ATM-dependent activation of SIM2s regulates homologous recombination and epithelial-mesenchymal transition.

Abstract

There is increasing evidence that genomic instability is a prerequisite for cancer progression. Here we show that SIM2s, a member of the bHLH/PAS family of transcription factors, regulates DNA damage repair through enhancement of homologous recombination, and prevents epithelial mesenchymal transitions (EMT) in an ATM dependent manner. Mechanistically, we found that SIM2s interacts with ATM and is stabilized through ATM-dependent phosphorylation in response to ionizing radiation (IR).
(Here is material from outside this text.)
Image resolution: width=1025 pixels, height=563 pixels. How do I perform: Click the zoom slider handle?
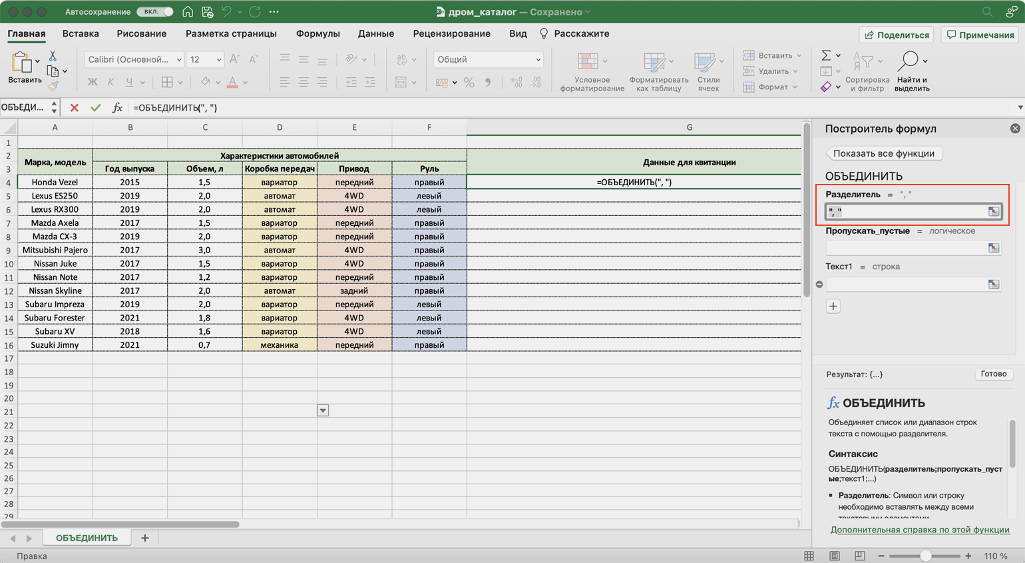(x=925, y=556)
Once stabilized, SIM2s interacts with BRCA1 and supports RAD51 recruitment to the site of DNA damage. Loss of SIM2s through the introduction of shSIM2 or the mutation of SIM2s at one of the predicted ATM phosphorylation sites (S115) reduces homologous recombination efficiency through disruption of RAD51 recruitment, resulting in genomic instability and induction of EMT. The EMT induced by the mutation of S115 is characterized by a decrease in E-cadherin and an induction of the basal marker, K14, resulting in increased invasion and metastasis. Together, these results identify a novel player in the DNA damage repair pathway and provides a link in DCIS progression to IDC through loss of SIM2s, increased genomic instability, EMT and metastasis.